L'argent des impôts La Ville a aussi payé les manifs anti-G8
Le canton n'a pas été le seul à financer l'accueil des anti-GB. Le Conseil administratif de la Ville a versé 133'325 fr. aux altermondialistes. Mais où a fini l'argent des contribuables? Mystère.
GHI 23-24 JUIN 2004 François Baertschi
Le 19 février 2004, le président du Conseil d'Etat Robert Cramer révélait des chiffres étonnants à GHI. Pas moins de 170'000 francs ont été payés par le canton de Genève pour accueillir les militants altermondialistes en juin 2003. En fait, c'est l'association «Genève Ville de Paix», qui a reçu cette jolie somme. Mais, pour l'instant, on ne sait pas précisément où est allé chaque franc.
Ferrazino est bref...
Un citoyen genevois, Frank Brunner, a déposé plainte. Il demande des comptes détaillés qu'on s'est bien gardé de lui donner (lire son site www.interet-general.info). A notre connaissance, l'argent public a servi à subventionner des Tshirts, mégaphones et d'autres supports d'une manifestation qui a tourné à l'émeute, mais aussi des associations. Après le canton, la Ville de Genève vient, à son tour, de révéler le montant de sa contribution aux militants anti-G8. Une année après les faits! Répondant à une question du jeune conseiller municipal Pierre Maudet (radical), le conseiller administratif Christian Ferrazino (Alliance de gauche) a reconnu que 133'325 francs ont été accordés à l'association «Genève Ville de Paix». Cette dernière - comme son nom ne l'indique pas - a servi de holding associatif. C'est-à-dire que des groupements, pour l'heure inconnus du contribuable, ont été indirectement financés.
Deux poids, deux mesures
Cette somme considérable a été dépensée sans la plus élémentaire des transparence. Est-on sûr que chaque franc a été correctement dépensé? Ferrazino reste, pour une fois, très discret et n'entre pas dans les détails. Au même moment, le Conseil administratif sème le doute sur la probité d'un de ses hauts fonctionnaires, Roger Beer, par ailleurs ennemi politique puisqu'il est membre du parti radical. Il le suspend de façon expéditive, sans traitement, avant enquête. Les preuves: des documents douteux et des ragots. Mais la majorité de gauche reste beaucoup plus discrète sur la destination des 130'000 francs destinés aux manifestants anti-G8. Quelles associations, quels groupements, quels éventuels particuliers ont reçu cette jolie somme. Pour l'heure, le Conseil administratif se montre sélectif: sévère avec ses ennemis du centre et de la droite; complaisant avec se alliés d'extrême-gauche.
Ville de guerre civile...
Il faudra bien rendre des compte et détailler l'usage du moindre centime! Nous dire si aucun franc n'est allé financer, même indirectement, des actes violents.

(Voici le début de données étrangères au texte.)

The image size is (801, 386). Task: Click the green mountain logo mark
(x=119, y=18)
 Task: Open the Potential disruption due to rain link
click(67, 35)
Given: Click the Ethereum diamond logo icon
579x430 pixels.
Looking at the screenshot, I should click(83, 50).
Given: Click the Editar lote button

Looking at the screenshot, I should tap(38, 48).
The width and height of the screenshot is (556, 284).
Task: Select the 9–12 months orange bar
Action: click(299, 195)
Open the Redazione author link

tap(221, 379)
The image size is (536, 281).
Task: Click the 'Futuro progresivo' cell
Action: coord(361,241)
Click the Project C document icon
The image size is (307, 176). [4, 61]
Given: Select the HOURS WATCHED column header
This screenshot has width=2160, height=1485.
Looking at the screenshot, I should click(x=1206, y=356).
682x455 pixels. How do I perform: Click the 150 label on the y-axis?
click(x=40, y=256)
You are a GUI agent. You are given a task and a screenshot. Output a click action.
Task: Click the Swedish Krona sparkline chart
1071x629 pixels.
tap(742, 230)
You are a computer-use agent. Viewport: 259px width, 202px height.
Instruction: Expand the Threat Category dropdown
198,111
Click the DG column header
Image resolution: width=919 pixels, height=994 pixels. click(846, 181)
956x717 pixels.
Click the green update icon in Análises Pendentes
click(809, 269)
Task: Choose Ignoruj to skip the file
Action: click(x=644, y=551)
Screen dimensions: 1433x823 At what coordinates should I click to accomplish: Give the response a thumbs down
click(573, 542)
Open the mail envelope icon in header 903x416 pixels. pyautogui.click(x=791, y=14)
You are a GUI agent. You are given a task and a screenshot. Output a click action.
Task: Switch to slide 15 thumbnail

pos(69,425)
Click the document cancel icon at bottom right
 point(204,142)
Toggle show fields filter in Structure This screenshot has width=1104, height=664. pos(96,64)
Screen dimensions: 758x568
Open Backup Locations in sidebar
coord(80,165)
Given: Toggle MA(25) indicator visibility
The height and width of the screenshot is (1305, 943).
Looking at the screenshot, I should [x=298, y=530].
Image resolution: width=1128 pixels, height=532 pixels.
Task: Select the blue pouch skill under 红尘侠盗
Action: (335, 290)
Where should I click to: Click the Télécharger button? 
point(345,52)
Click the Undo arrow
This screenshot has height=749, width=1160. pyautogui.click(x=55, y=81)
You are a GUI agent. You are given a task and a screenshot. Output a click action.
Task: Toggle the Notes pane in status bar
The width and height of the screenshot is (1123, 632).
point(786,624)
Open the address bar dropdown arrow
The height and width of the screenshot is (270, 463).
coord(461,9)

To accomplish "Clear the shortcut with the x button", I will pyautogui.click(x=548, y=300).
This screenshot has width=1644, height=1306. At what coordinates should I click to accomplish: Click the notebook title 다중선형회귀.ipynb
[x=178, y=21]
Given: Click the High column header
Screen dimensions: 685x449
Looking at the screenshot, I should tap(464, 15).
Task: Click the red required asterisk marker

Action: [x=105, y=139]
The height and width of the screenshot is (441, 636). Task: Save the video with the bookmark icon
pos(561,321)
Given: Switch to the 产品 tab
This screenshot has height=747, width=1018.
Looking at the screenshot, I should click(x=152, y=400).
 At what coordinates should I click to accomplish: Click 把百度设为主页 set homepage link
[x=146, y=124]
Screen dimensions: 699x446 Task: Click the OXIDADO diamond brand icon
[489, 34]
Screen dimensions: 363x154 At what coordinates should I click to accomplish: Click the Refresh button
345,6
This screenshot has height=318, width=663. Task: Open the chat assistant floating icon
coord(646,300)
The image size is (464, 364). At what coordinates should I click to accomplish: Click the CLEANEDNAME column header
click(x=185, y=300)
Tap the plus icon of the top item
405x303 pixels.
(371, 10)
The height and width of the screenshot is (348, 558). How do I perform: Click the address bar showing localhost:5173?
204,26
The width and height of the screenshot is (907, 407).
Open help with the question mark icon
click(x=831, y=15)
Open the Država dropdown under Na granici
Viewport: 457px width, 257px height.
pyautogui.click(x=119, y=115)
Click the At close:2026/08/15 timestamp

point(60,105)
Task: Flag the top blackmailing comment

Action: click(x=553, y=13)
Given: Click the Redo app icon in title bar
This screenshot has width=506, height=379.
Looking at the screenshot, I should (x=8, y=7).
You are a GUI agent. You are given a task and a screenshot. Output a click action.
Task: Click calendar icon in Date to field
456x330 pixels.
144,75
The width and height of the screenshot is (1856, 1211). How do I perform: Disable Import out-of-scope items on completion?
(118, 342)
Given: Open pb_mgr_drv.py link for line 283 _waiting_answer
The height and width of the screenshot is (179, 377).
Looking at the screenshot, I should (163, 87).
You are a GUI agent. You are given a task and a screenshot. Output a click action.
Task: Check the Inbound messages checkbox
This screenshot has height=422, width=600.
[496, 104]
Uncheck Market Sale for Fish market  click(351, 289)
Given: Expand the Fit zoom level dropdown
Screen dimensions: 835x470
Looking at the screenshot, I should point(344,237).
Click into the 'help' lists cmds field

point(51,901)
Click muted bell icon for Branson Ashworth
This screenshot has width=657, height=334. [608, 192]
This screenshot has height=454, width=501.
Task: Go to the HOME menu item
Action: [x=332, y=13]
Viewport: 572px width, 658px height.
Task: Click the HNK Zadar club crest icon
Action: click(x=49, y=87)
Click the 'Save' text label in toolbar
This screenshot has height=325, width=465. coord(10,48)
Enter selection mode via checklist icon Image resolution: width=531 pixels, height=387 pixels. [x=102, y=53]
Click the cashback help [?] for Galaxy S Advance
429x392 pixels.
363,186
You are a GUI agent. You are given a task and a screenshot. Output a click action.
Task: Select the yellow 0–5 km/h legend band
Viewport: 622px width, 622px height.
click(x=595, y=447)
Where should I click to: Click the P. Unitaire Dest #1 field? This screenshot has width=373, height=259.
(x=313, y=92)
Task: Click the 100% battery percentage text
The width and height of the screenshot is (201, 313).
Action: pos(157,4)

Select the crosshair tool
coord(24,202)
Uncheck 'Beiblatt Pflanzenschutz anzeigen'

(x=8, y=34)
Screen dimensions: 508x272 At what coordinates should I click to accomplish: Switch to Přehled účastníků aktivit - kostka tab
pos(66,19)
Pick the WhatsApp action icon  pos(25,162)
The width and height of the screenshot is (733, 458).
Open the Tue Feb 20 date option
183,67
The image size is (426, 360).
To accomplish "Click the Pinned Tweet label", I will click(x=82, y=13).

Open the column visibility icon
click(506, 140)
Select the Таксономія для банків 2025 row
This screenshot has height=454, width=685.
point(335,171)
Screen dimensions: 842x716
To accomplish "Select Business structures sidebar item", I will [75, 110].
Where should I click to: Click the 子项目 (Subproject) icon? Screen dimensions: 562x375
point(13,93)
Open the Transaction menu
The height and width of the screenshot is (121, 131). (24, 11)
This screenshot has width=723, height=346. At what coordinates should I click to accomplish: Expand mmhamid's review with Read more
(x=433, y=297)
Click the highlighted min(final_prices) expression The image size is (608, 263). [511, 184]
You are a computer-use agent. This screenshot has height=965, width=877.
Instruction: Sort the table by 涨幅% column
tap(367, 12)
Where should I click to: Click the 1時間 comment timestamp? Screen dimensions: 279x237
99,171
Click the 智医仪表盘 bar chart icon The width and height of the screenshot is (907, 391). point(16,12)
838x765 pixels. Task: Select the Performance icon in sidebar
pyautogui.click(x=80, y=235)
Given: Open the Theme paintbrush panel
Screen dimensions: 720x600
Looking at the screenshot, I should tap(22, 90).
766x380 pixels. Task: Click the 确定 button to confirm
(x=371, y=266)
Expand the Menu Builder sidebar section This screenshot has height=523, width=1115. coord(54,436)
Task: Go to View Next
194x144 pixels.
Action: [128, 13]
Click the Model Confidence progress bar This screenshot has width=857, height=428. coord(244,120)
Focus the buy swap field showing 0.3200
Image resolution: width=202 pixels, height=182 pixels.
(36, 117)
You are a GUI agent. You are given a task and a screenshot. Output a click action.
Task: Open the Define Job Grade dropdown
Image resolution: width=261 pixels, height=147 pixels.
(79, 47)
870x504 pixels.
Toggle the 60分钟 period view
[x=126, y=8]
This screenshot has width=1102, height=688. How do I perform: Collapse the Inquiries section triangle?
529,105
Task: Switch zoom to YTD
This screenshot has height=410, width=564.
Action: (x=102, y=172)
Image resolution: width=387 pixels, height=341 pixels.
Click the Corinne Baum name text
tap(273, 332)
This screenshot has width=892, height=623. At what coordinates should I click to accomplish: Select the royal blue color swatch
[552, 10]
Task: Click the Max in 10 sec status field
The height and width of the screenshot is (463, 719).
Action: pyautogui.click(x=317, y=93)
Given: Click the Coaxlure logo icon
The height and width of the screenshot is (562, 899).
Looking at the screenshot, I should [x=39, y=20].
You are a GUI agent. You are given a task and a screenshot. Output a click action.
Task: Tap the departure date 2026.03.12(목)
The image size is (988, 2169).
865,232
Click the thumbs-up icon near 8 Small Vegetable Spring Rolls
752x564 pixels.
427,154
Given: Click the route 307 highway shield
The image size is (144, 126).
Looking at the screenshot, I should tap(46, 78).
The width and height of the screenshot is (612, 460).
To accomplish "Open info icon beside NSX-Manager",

Au même moment, des habitant du canton, victimes de l'émeute n'ont pas été indemnisés par l'Etat de Genève. Dans cette affaire, la majorité de gauche du Conseil administratif qui s'est fortement impliquée dans cette affaire, mais également le gouvernemement cantonal, ont joué aux pompiers pyromanes.
Il ne faut pas un centime pour les casseurs, mais une indéminsation pour toutes les victimes de la violence. C'est cela aussi une vraie Genève ville de paix!